This is the age of Startups. People all over the world are interested in making their own busines/ self-employment groom. What I have found in my research is that many "Retail Shops" are coming up in the markets of different places in the world. My idea is to do a Segmentation Analysis of the customers,in Europe, based on their frequency of buying, and last buying date.
My idea of this project is fostered by the news that FourSquare has recently introduced a new API for 'StartUps and New Businesses'.
Here I am providing a link to the news that I found...
Here is the link
Using this API, businesses can access location based on data.
I will be using the Dataset of Online Retail obtaind from UCI Machine Learning Repository.
This dataset contains all the transactions occurring between 01/12/2010 and 09/12/2011 for a UK-based online retail store.The company mainly sells all-occasion gifts. Most of the customers of the company are wholesalers. Through this Analysis, I want to come to a conclusion of Customer Clusters that can help small-scale businesses to bloom.

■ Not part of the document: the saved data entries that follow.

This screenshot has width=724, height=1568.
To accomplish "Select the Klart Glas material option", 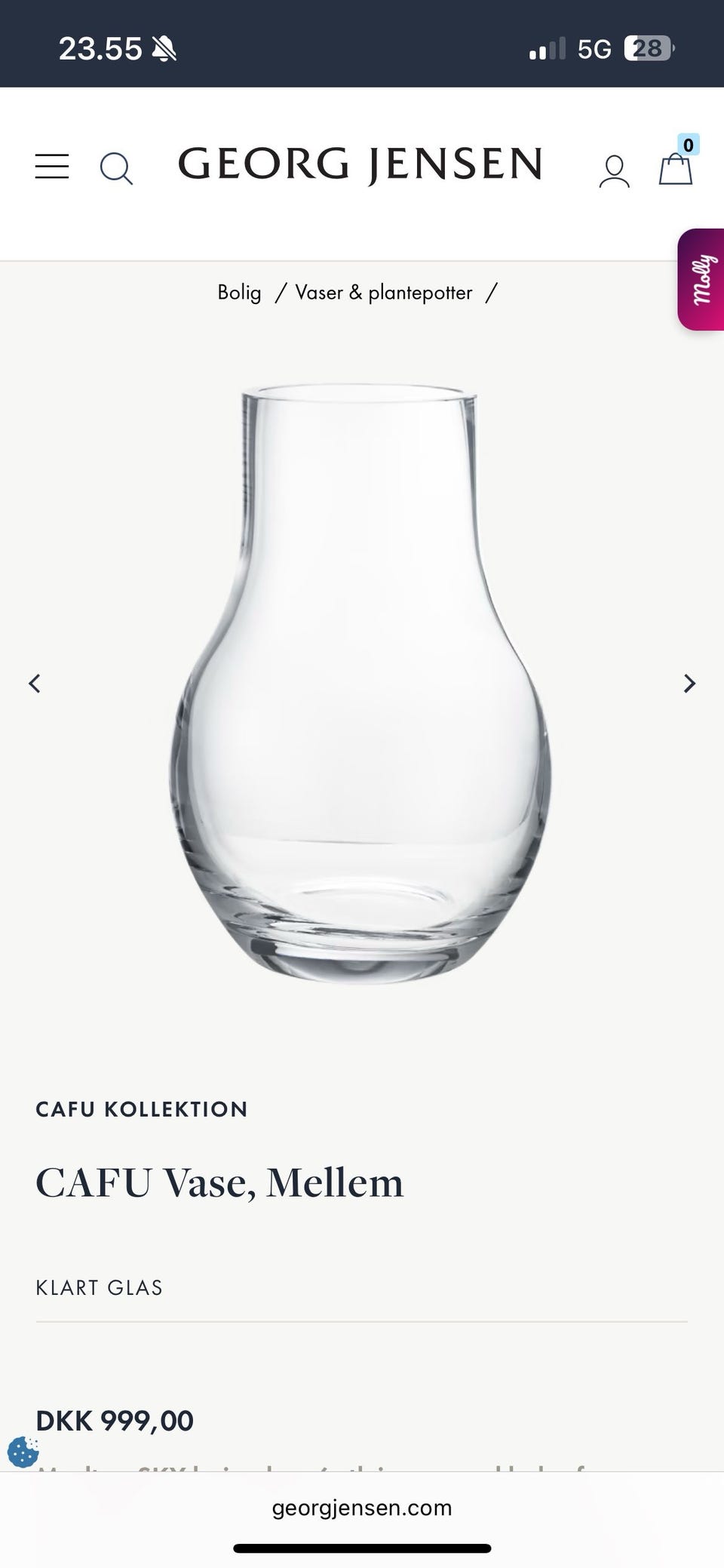I will click(x=100, y=1287).
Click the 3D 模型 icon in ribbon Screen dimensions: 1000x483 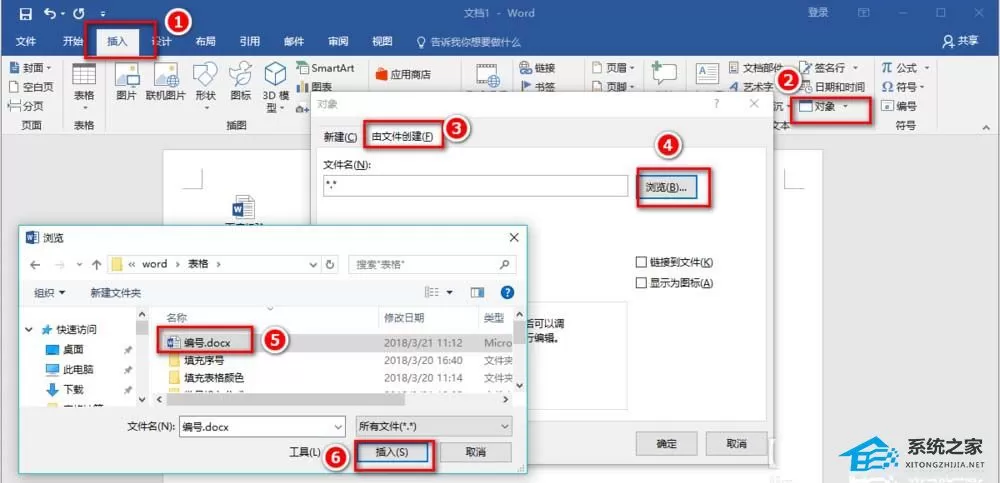pyautogui.click(x=276, y=75)
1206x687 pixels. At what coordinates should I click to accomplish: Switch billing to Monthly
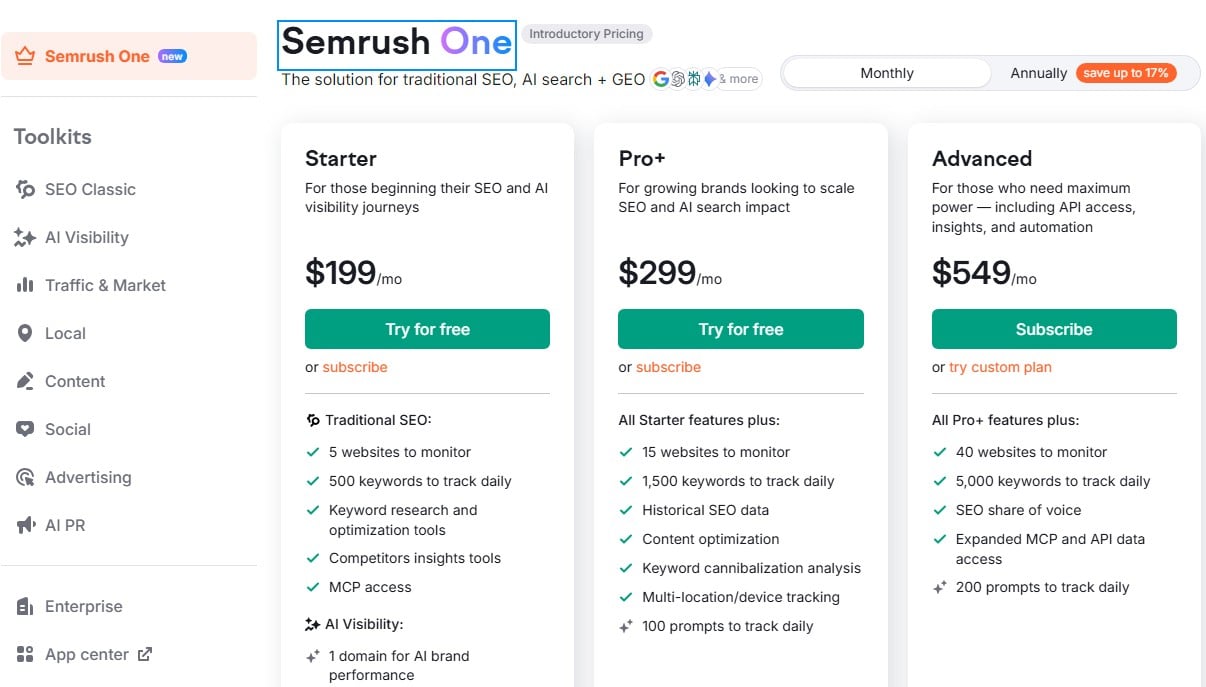tap(886, 73)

The Dataset contains 8 features and 541909 observations. The 8 features(or attributes) are -
InvoiceNo: Invoice number. A 6-digit integral number uniquely assigned to each transaction.
StockCode: Product code. A 5-digit integral number uniquely assigned to each distinct product.
Description: Product name.
Quantity: The quantities of each product per transaction.
InvoiceDate: Invice Date and time.
UnitPrice: Unit price(in Sterling)
CustomerID: Customer number. A 5-digit integral number uniquely assigned to each customer.
Country: Country name (European)
In my report, I have tried to do an analysis of the Dataset mentioned above.
Here, I have used Pandas for this purpose.
With the aim of segmenting the customers on the basis of
a) Recency b) Frequency,
I have created the columns of Invoice Day and Cohort Day.
Cohort is a group of people sharing a group of characteristics
A column for Cohort Index is required. Cohort Index tells us the number of days/months since the last transaction with the customer
Here, I have made a DataFrame of Recent and Frequent customers. The logic is that I have assumed that I am working on the dataset right after the last day of the transaction. The difference between the transaction date of a customer and the overall last date of transaction will give us the Recency of the Customer. For the number of times an Invoice is issued for a single Customer ID is the Frequency of the Customer.
Now, on the basis of Recency and Frequency, 'R' and 'F' pentiles are deciced by me.
So, Customers have been divided into 5 groups (R) based on Recency and 5 groups (F) based on Frequency. Then, the RF score is calculated ('RF_SC').
Based on the RF score, the Customers are segmented into Top, Mid and Low Segments.
Now, for verification purpose of correct grouping of Customers, I have applied KMeans Clustering. So that no variables impose extra influence on the model, I have standardized the variables (Recent and Frequency). As proper standardization requires the variables to unskewed, I have log-transformed the variables to remove skewedness before standardizing.
Having done this, I have applied KMeans on the dataset (with variables Recent and Frequency) with 10 different groupings from 1 through 10. This is done to find the optimal number of clusters using Elbow plot. From the Elbow plot, 3 clusters appeared to be the optimal number of clusters.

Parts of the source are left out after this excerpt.